El presidente Petro responde con sarcasmo a las críticas por su participación cinematográfica
El mandatario colombiano Gustavo Petro reaccionó con un tono irónico ante las numerosas críticas que ha recibido por su aparición en la película sobre el prócer naval José Prudencio Padilla, una producción cinematográfica financiada íntegramente con recursos del Estado que ha generado un intenso debate político en las últimas semanas.
Una participación breve pero polémica
En sus declaraciones, el jefe de Estado explicó que su intervención en el largometraje es mínima, limitándose a apenas unos segundos en pantalla. "Jajajajaja, no solicité participar, pero aparezco unos cinco segundos ante una hermosa bailarina jamaicana que encantó a Montilla y a Padilla al mismo tiempo", afirmó Petro en respuesta a los cuestionamientos.
El presidente defendió su derecho a participar en actividades culturales, argumentando que "no veo por qué unos presidentes se puedan dedicar a perpetuarse en el poder, otros a ser DJ y yo no pueda ser actor o escritor". Esta comparación ha añadido más leña al fuego de la controversia que rodea al proyecto cinematográfico.
Un contrato millonario con fondos públicos
La polémica se centra principalmente en el contrato firmado por el Gobierno, que asciende a aproximadamente $15.000 millones de pesos colombianos para la realización de esta película histórica. Esta cifra ha sido objeto de intenso escrutinio, especialmente en un contexto económico complejo donde el país enfrenta múltiples desafíos presupuestales.
Para dimensionar el monto, expertos han señalado que estos recursos equivaldrían a más de 99.000 canastas básicas familiares, tomando como referencia el valor promedio de $151.188 estimado en el Panel de Precios de la Canasta Familiar de enero de 2026. Esta comparación ha alimentado el debate sobre las prioridades del gasto público en medio de necesidades sociales apremiantes.
Producción con alcance internacional
El largometraje cuenta con el actor estadounidense Cuba Gooding Jr. como protagonista, quien interpretará al almirante Padilla, figura clave en las campañas marítimas de la independencia de Colombia.

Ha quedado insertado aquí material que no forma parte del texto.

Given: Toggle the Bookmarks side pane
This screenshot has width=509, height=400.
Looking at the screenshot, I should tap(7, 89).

La participación de este reconocido actor internacional ha contribuido significativamente a la visibilidad del proyecto en redes sociales y medios de comunicación.
Las grabaciones se están realizando en diversas locaciones del país, incluyendo Bogotá y Cartagena, así como en otros escenarios históricos relacionados con los hechos de la independencia nacional. Petro reveló incluso que durante el proceso de producción tuvo la oportunidad de interactuar con personas cercanas al elenco, mencionando que "pude hablar con la novia de Cuba Gooding Jr., quien es amiga de Robert De Niro, a quien le mandé un saludo y lo invité a Colombia".

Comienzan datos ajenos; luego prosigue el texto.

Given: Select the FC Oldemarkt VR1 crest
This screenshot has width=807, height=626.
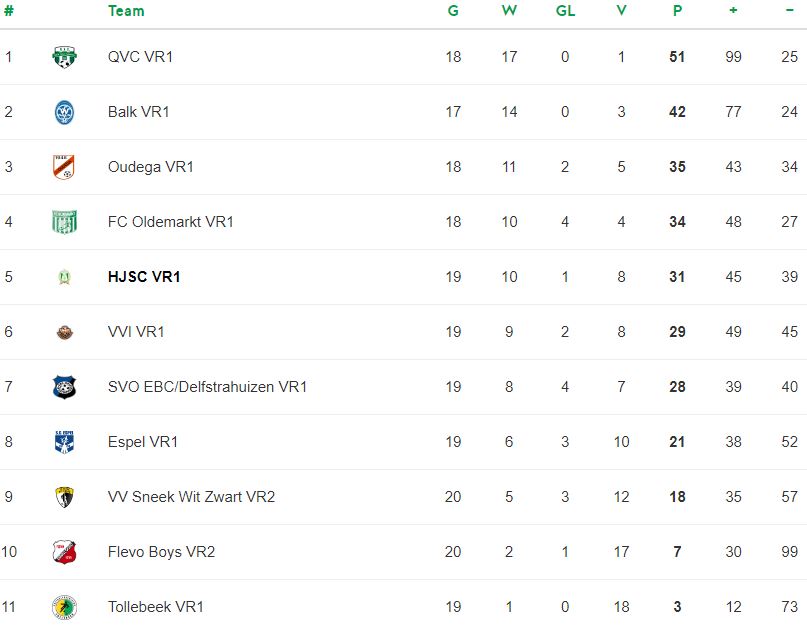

Debate sobre prioridades presupuestales
La discusión sobre este proyecto cinematográfico se intensifica considerando que el país enfrenta actualmente una emergencia por las fuertes lluvias que afectan departamentos como Córdoba, Sucre y Bolívar. El Gobierno ha señalado que se requieren cerca de $8 billones para atender los daños provocados por esta temporada invernal.
Aunque el costo de la película es considerablemente menor frente a ese monto, el contraste entre ambas cifras ha generado cuestionamientos sobre la asignación de recursos públicos. Mientras el Ejecutivo busca acuerdos con bancos para atender la emergencia climática, la inversión en el proyecto cinematográfico sigue generando divisiones en la opinión pública.
Objetivos culturales versus críticas políticas
Petro defendió la iniciativa argumentando que tiene un propósito cultural más amplio, buscando "impulsar el desarrollo del arte audiovisual y profundizar en el conocimiento de la historia del país". Según sus declaraciones, el proyecto pretende avanzar en "niveles mayores del arte audiovisual, de la investigación de nuestra historia, del papel de las negritudes y los indígenas en nuestra independencia y del conocimiento de Colombia en el mundo".
El objetivo del Gobierno sería estrenar el largometraje antes de que finalice el actual periodo presidencial, según versiones que han circulado en medios de comunicación sobre la planeación del filme. Sin embargo, las críticas persisten sobre la conveniencia de destinar recursos públicos a este tipo de producciones en medio de un escenario económico desafiante.
La polémica continúa mientras se desarrolla el rodaje, con sectores de la oposición cuestionando la transparencia en el uso de fondos estatales y defendiendo que el dinero podría tener destinos más urgentes para la población colombiana.